Wtf!! The only shit you found to cover as a story!! You will write a story about anything!! Come to my house and spend the weekend with me and hang out in bathroom everytime i shit!!
What an incredible tale of modern decadence. A well represented microcosm of the ennui suffusing society.
It's a story of users on a binge. Much like On The Road by Jack Kerouac. They used 'bennies,' which essentially is meth, but it was found in inhalers back in the 40's and 50's. Drugs have always been an interesting part of American culture. I have never used meth myself, but this was a great story. Despite the fact that meth is a terrible drug, but it doesn't change the fact that this was well written and a fact of life is that dark, strange things live in the most unexpected places.

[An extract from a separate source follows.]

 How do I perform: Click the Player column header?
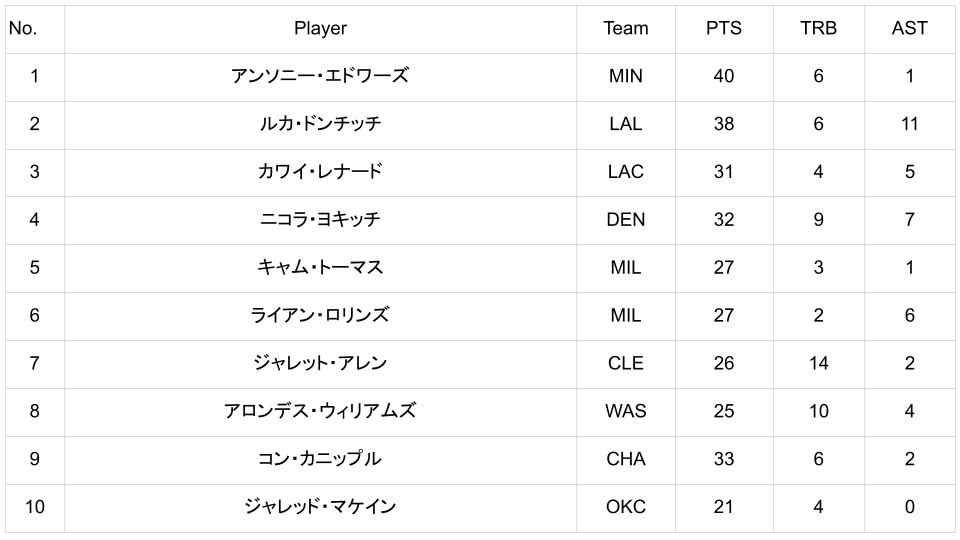tap(320, 28)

Meth is evil but that was a great article. Very well written - answers the question "how could anyone get hooked on that shit?" The answer is, everything can be fun at first - and almost anyone can innocently be susceptible to the allure of even the most devastating of substances - thanks westword.
Hey Westword, how about you don't post an article that glamorizes and encourages illegal and illicit activities that'll kill our kids. Mmmmkkk thanks :)
My response to this is, the article made it clear that the participants in this orgy of stupidity was both increasing in number and frequency. They are also using other drugs in addition to the meth. Pure or not, it is a highly addictive drug, and very, very expensive. So these "wealthy" people get a habit, and spend thousands of dollars a month on this. This is glorifying drug use because it shows young, stupid people with more income than sense- They can afford multiple illegal drugs, to take off to Vegas and party at the drop of a hat. People will over look what the author down played- smoking out of light bulbs, neurotic obsessive behaviors, and gross negligence of people traveling, driving, etc., while high as fuck. This is no better than a back alley meth addict who steals hub caps for drugs.